Powered by the world’s second-largest economy and defense budget, China is going to sea with a scale and sophistication that no continental power ever before sustained in the modern era. Its three sea forces are all leaders in their own right: the world’s largest navy, coast guard, and maritime militia by number of ships. They are supplied by the world’s largest shipyard infrastructure, which has achieved the largest, fastest production-capacity expansion in history. On the civilian side, Chinese sea power is augmented by the world’s largest fishing fleet, one of the world’s largest merchant marines, wide-ranging port infrastructure networks, and a large nationally flagged tanker fleet.

While paramount leader Xi Jinping is working to transform his nation further into a “great maritime power,” at a minimum today’s Middle Kingdom is already a hybrid land-sea power. Amid European decline and American fiscal and strategic challenges, this historic transformation has the potential to end six centuries of largely Western dominance of the world’s oceans. The U.S. Navy and nation must understand this momentous sea change to properly inform strategy and policy.
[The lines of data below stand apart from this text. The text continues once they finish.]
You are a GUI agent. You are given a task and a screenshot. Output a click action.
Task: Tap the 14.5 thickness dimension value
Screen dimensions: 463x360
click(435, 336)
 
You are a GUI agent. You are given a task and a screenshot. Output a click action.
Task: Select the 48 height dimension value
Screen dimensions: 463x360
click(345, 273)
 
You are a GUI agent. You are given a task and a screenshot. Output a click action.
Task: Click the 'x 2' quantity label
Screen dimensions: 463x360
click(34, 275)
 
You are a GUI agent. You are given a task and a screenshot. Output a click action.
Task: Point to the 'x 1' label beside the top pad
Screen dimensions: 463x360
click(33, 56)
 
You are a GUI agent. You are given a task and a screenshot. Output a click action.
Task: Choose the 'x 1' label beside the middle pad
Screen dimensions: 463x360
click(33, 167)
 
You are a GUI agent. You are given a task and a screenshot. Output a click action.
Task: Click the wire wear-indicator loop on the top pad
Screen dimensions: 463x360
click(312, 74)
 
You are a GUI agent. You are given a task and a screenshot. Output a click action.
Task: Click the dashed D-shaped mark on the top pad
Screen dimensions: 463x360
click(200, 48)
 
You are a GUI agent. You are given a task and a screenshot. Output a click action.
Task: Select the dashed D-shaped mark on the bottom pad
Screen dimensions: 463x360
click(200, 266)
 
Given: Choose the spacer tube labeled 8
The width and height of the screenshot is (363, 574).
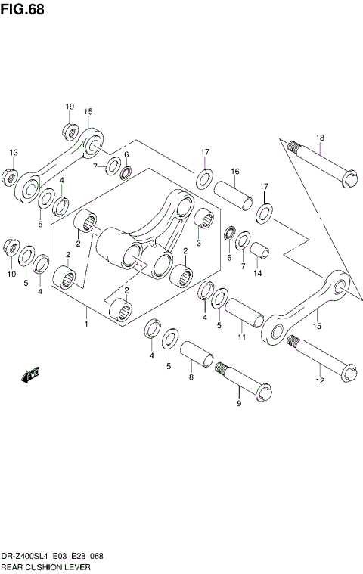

Since the Chinese Maritime Studies Institute was established in 2006, it has been conducting research and holding conferences covering the broad waterfront of Chinese oceanic efforts in order to advise U.S. Navy leadership and support the Naval War College in its core mission area of helping to define the future Navy. The Studies in Chinese Maritime Development series assembles the resulting proceedings into edited volumes focusing on specific topics of importance to further understand Beijing’s progress and challenges at sea.